A novel data creation pipeline is employed to support the training of Arch-Router. The process is divided into two phases: generating route configurations with feedback loops and augmenting the conversations with diverse scenarios and irrelevance. This structured approach ensures the generation and utilization of high-quality conversational data, leading to improved model training outcomes.
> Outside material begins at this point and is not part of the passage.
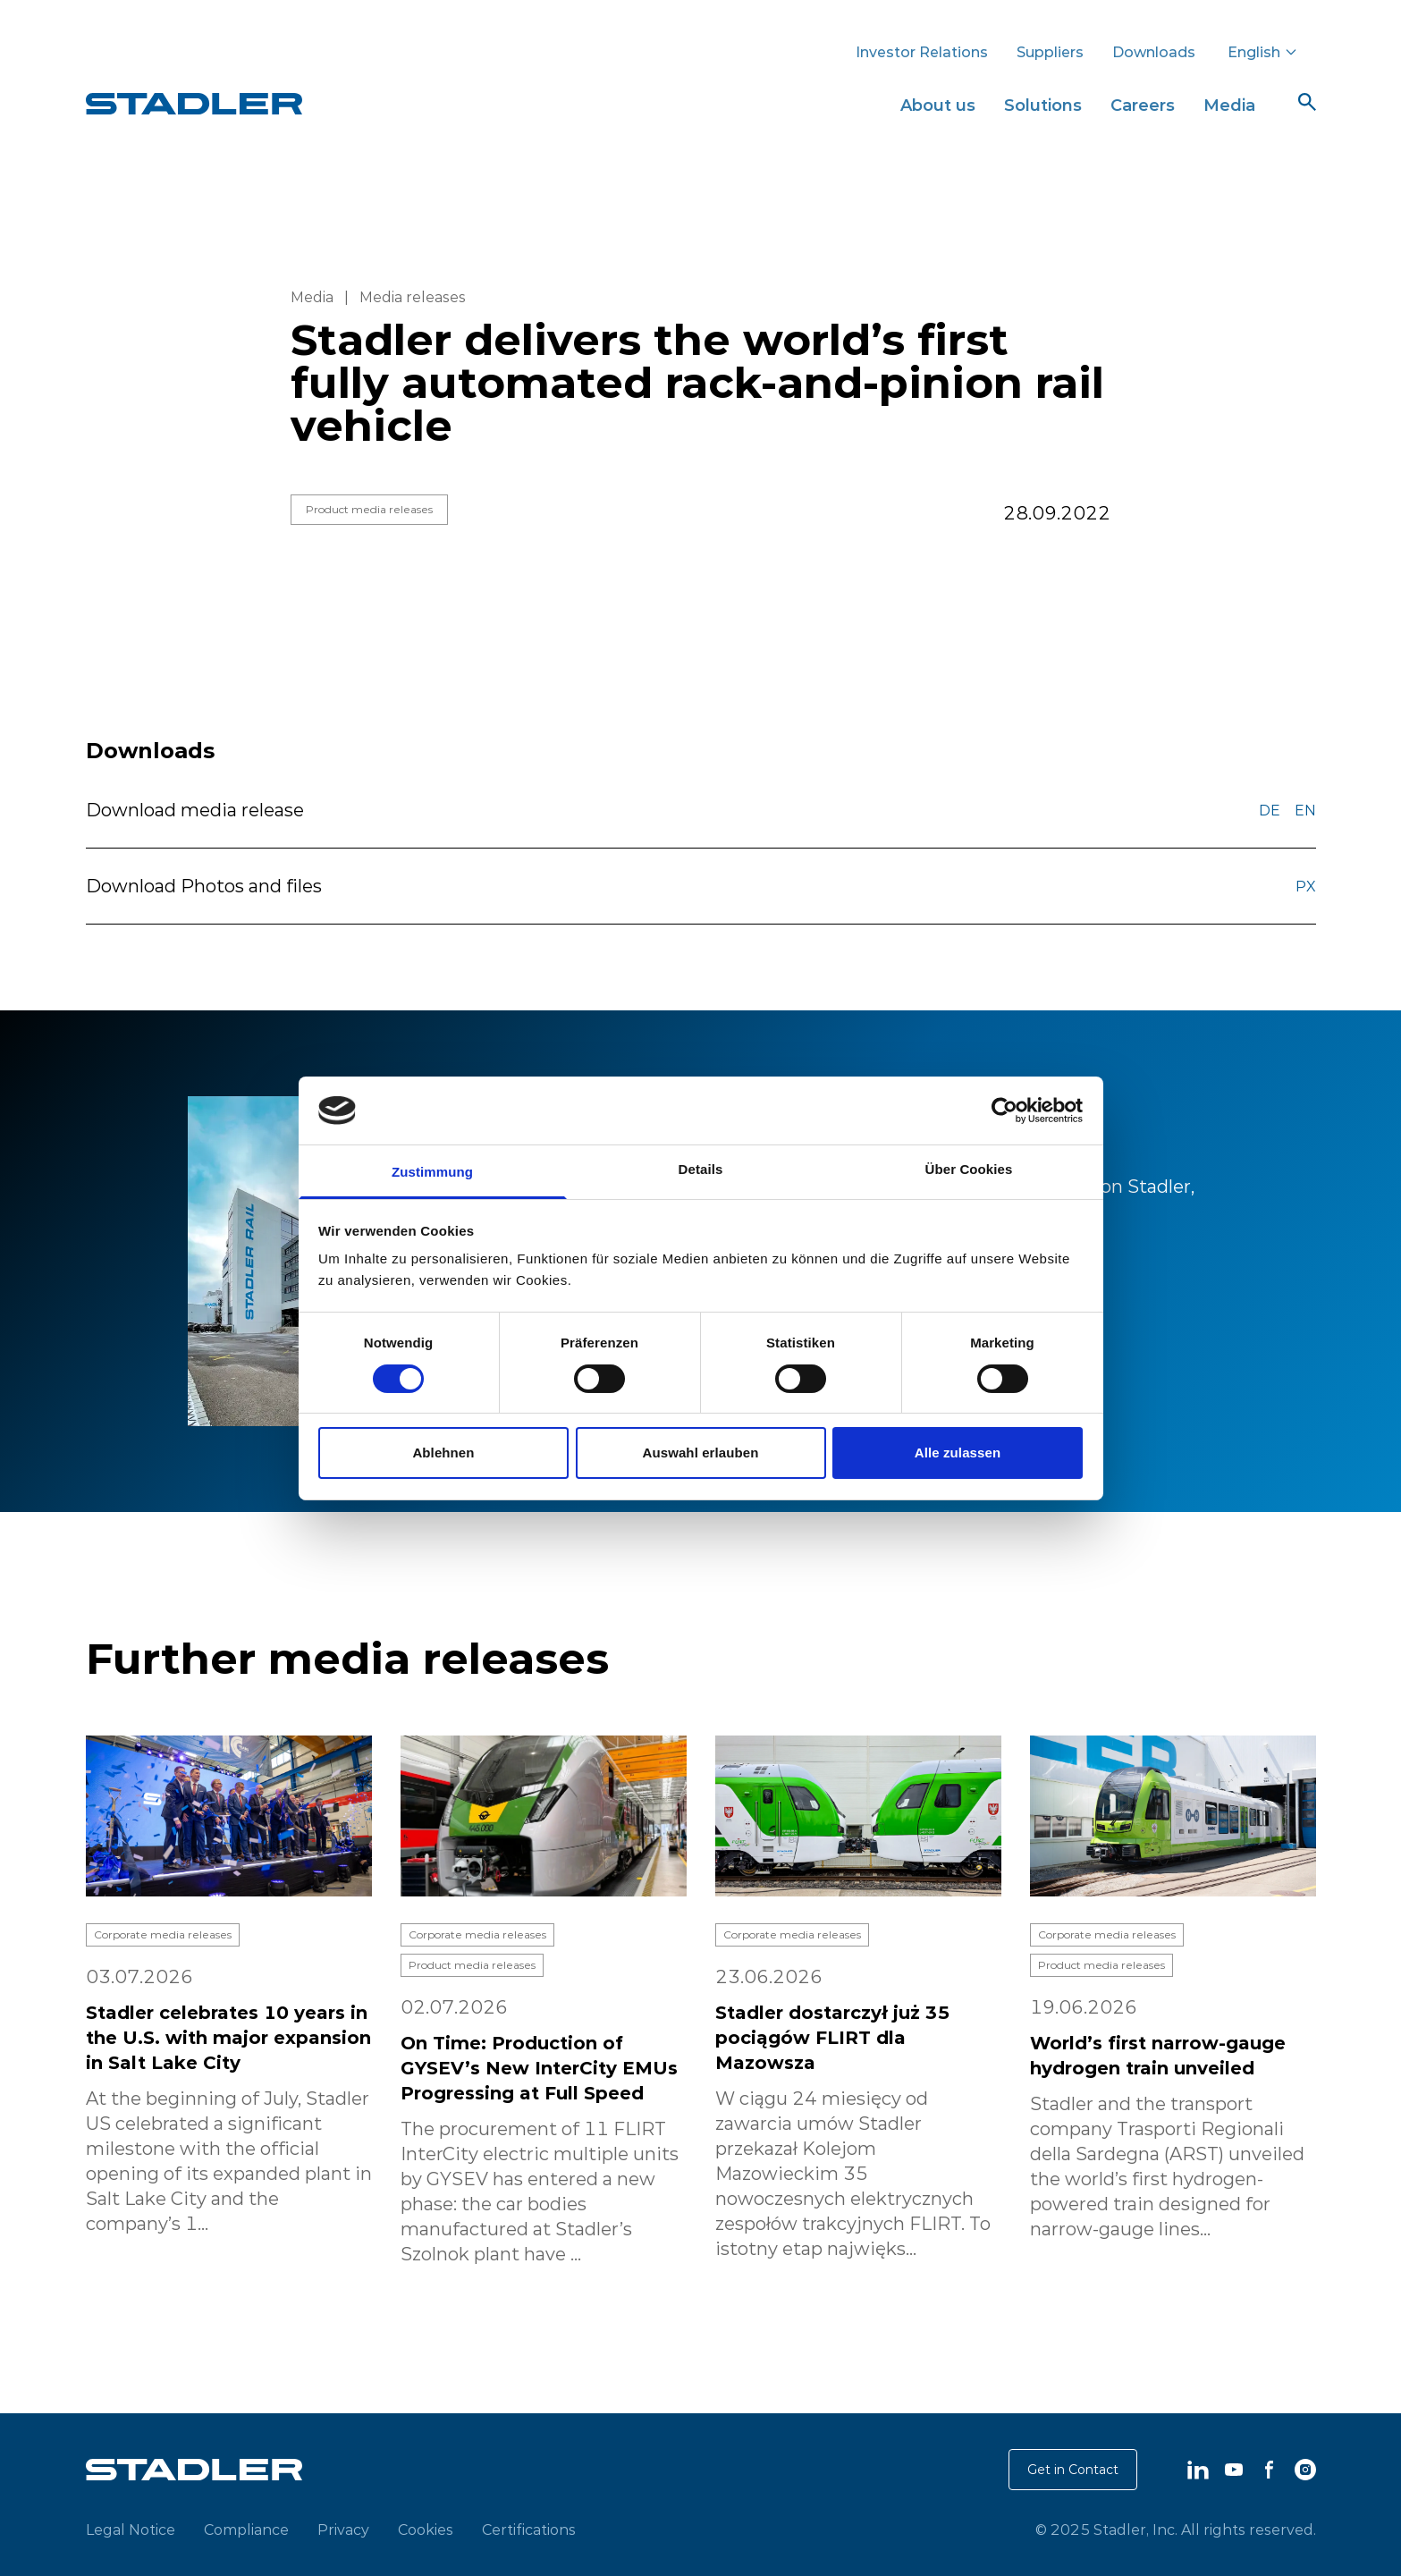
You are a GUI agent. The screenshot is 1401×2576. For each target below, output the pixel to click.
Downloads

Figure 2: Overview of the data creation for Arch-Router framework. Phase 1 generates route configurations through an LLM process with feedback loops. Phase 2 generates conversations from generated intent. Phase 3 augments the conversations to get diverse scenarios and irrelevance.

Experiments and Results

Arch-Router outperforms state-of-the-art proprietary LLMs by 7.71% on average in matching queries to human preferences across various datasets. The experiments demonstrate significant improvements in multi-turn interactions, showcasing Arch-Router's ability to track continuous contexts and adapt to user intent with remarkable accuracy. Performance metrics such as Turn, Span, and Conversation-level accuracy consistently show Arch-Router leading, particularly in maintaining high span-level and conversation-level accuracies.

Analysis

Error pattern analysis reveals Arch-Router's higher susceptibility to initial query ambiguity, yet it maintains robustness through multi-turn interactions once the user's intent is correctly identified. Comparatively, proprietary models like Claude-Sonnet-3.7 exhibit error distributions throughout the span, highlighting Arch-Router's advantage in continuous intent tracking.
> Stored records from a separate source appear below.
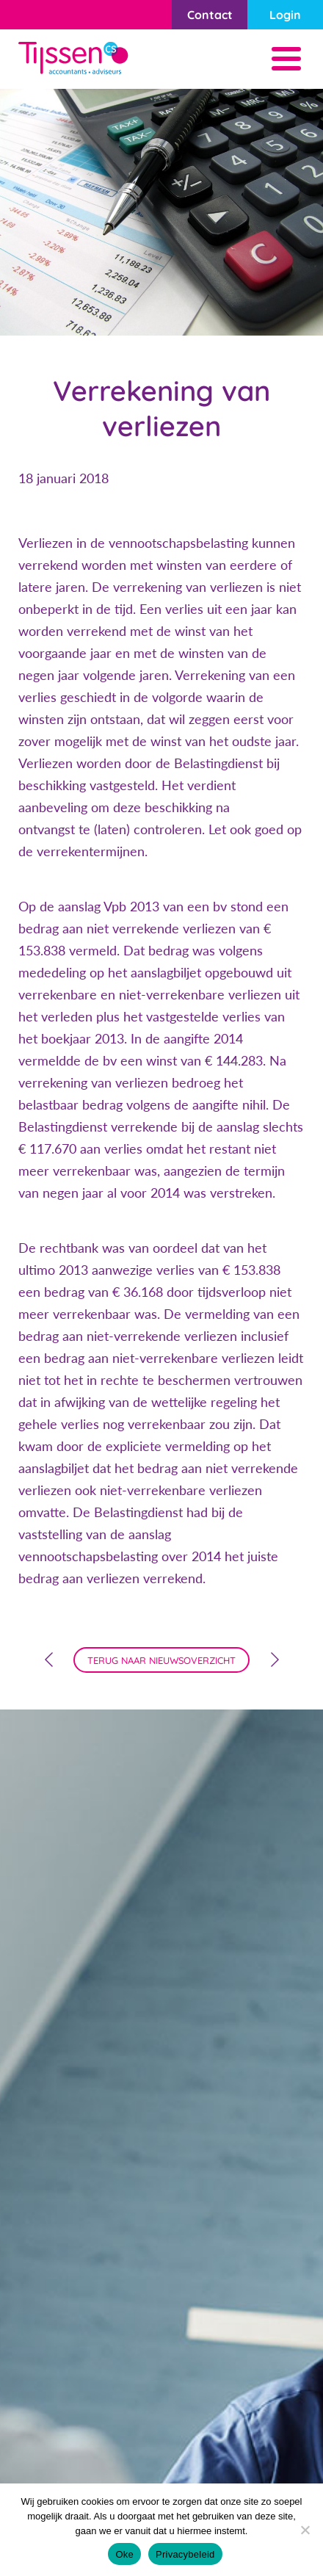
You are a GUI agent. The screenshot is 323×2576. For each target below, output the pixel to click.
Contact (210, 14)
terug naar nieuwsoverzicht (161, 1660)
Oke (124, 2554)
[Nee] (304, 2529)
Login (285, 14)
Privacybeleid (185, 2554)
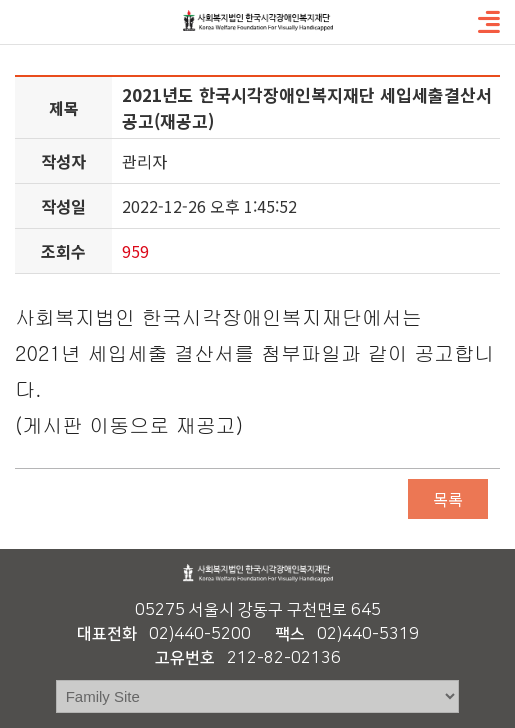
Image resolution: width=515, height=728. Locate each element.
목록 (448, 499)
Figure 3: Comparison of failure distributions for Arch-Router (left) and Claude-Sonnet-3.7 (right) on SGD dataset.

Preference-Aligned vs Performance-Based Routing

The preference-aligned routing strategy prioritizes human-defined criteria over automated benchmarks, offering distinct benefits in subjective settings where user preferences dictate the success of LLM interactions. This contrasts with performance-based routing, which optimizes model selections based on predicted performance scores. Preference-aligned routing, therefore, provides more transparency and control, aligning closely with human expectations.

Limitations

Despite its advantages, the framework's dependency on the clarity of policy descriptions and user-guided model selection poses limitations. Ambiguous policy descriptions can degrade performance, and improper model assignments can result in suboptimal routing decisions even with accurate query-routing alignment.

Conclusion

Arch-Router's preference-aligned framework redefines LLM routing by centering decisions around human experiences and preferences. The methodology introduces significant flexibility and adaptability, potentially setting a new standard for LLM deployment strategies. Future research could explore hybrid frameworks integrating preference-aligned and performance-based approaches to widen applicability further. The Arch-Router model and its training data pipeline demonstrate the viability of embedding human-centric objectives in LLM routing frameworks, paving the way for more nuanced and effective AI implementations.